[DATA EXTRACT Boundary: Start]

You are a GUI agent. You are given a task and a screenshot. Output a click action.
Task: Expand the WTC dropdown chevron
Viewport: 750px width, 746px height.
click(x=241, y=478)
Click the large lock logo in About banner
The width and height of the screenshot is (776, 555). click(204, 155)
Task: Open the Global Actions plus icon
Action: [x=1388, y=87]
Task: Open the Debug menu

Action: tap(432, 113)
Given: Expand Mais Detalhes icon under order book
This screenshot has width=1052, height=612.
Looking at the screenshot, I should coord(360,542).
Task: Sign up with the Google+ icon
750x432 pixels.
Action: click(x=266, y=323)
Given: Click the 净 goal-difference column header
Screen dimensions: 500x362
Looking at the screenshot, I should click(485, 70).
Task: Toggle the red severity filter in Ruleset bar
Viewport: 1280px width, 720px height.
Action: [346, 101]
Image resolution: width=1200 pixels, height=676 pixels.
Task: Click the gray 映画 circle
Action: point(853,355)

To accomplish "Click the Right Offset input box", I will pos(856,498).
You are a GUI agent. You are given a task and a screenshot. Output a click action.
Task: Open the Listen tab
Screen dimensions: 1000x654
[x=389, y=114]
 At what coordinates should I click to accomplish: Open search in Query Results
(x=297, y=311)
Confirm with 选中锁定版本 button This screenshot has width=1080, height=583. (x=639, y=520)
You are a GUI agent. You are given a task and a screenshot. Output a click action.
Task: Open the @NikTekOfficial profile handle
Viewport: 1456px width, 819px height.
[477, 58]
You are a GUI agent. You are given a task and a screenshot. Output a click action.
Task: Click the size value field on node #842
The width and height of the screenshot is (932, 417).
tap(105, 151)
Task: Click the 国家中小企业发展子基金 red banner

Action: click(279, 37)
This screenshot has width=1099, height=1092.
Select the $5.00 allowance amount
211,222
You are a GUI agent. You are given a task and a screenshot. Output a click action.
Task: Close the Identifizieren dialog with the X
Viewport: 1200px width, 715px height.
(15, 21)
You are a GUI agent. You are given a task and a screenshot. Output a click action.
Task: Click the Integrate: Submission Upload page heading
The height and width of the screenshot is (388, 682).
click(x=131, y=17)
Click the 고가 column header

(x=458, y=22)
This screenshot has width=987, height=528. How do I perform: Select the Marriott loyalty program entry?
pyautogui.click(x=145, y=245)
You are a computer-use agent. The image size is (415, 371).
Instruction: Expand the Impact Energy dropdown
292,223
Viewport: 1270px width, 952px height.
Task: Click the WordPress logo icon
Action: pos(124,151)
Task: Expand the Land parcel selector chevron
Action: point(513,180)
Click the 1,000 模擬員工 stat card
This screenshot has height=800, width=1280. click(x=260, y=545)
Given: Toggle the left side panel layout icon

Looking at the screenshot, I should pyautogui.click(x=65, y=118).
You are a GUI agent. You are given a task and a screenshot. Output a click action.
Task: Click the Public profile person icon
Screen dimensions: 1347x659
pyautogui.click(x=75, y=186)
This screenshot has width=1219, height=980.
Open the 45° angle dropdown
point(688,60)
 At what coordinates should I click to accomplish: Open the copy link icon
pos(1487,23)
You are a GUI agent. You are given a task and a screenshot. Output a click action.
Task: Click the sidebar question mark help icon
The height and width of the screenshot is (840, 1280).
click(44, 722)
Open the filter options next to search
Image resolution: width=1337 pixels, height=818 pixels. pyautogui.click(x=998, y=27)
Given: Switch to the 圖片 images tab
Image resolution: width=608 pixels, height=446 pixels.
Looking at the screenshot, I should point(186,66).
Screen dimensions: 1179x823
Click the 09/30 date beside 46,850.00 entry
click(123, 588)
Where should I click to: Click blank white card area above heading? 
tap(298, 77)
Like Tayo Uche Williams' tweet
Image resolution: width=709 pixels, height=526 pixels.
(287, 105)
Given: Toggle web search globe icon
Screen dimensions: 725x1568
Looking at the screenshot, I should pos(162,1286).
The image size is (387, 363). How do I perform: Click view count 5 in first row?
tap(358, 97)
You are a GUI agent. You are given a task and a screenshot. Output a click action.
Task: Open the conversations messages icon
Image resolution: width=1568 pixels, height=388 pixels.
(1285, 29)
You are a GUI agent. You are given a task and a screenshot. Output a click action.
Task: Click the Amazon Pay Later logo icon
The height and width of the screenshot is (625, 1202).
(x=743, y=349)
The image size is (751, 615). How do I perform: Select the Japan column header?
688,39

[DATA EXTRACT Boundary: End]

■ WHAT YOU ARE ASKED TO DO ■
Show every line from the entries that includes the word "with".

■ EXERCISE OUTPUT ■
Task: Sign up with the Google+ icon
Confirm with 选中锁定版本 button This screenshot has width=1080, height=583. (x=639, y=520)
Task: Close the Identifizieren dialog with the X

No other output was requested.